To address data-level bias, the authors adopt a causal intervention approach, where they decouple the spurious causal correlation by directly intervening on causal factors. This helps mitigate both shortcut and label bias.
To address algorithmic bias, the authors leverage counterfactual examples (CFs) as pivotal points to encompass forgotten samples into semantically similar classes. This strategy aims to make forgotten samples and their CFs indistinguishable by the model, effectively broadening the local decision boundary and minimizing the impact of forgetting on the adjacent remaining samples.

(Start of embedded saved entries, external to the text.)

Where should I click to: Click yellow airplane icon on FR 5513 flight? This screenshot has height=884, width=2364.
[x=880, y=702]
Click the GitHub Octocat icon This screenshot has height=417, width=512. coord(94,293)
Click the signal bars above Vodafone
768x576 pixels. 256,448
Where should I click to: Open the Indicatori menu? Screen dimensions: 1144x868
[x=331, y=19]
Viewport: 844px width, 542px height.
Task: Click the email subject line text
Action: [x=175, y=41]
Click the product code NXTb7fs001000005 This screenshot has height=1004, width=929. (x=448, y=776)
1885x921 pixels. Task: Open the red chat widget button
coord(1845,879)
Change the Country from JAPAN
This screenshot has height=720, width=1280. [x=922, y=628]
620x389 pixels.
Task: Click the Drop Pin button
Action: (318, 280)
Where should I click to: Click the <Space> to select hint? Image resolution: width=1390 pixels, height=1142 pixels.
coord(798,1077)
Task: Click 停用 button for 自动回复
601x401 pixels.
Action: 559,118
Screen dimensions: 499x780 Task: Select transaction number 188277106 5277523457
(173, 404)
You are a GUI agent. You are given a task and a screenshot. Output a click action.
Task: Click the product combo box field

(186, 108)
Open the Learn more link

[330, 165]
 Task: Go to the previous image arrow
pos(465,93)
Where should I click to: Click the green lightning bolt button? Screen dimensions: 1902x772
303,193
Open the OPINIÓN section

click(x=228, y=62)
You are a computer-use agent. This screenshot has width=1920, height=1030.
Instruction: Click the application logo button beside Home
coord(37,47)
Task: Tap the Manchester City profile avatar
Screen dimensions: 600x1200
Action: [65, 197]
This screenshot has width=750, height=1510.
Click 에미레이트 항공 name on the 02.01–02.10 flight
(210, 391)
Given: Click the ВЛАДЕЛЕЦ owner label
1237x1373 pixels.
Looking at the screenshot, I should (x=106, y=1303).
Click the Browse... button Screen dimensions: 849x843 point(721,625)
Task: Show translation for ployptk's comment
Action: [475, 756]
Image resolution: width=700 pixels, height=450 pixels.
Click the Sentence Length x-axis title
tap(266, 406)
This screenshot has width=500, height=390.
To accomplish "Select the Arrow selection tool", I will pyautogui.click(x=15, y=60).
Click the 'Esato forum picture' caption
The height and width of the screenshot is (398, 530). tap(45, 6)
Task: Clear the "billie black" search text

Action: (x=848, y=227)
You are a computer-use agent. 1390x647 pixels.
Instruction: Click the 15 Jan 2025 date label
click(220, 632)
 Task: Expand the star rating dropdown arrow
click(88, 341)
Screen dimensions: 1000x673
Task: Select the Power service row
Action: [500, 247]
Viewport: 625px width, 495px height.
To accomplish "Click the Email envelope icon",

The authors validate their approach in both uniform and non-uniform deletion setups, demonstrating that their method outperforms existing unlearning baselines on various evaluation metrics, including remaining accuracy, forgetting accuracy, membership inference attack, and bias metrics such as disparate impact and equal opportunity difference.
Stats
"The right to be forgotten (RTBF) seeks to safeguard individuals from the enduring effects of their historical actions by implementing machine-learning techniques."
"Typically, we introduce an intervention-based approach, where knowledge to forget is erased with a debiased dataset."
"Experimental results demonstrate that our method outperforms existing machine unlearning baselines on evaluation metrics."
Quotes
"To mitigate bias during the unlearning process, we examined the impact of retraining an unbiased model without including the samples to be forgotten."
"We leverage CFs as pivotal points to encompass forgotten samples into semantically similar classes."
"Our main contributions are summarized as follows: (i) We propose a causal framework to formulate the machine unlearning procedure and analyze the potential source of bias induced."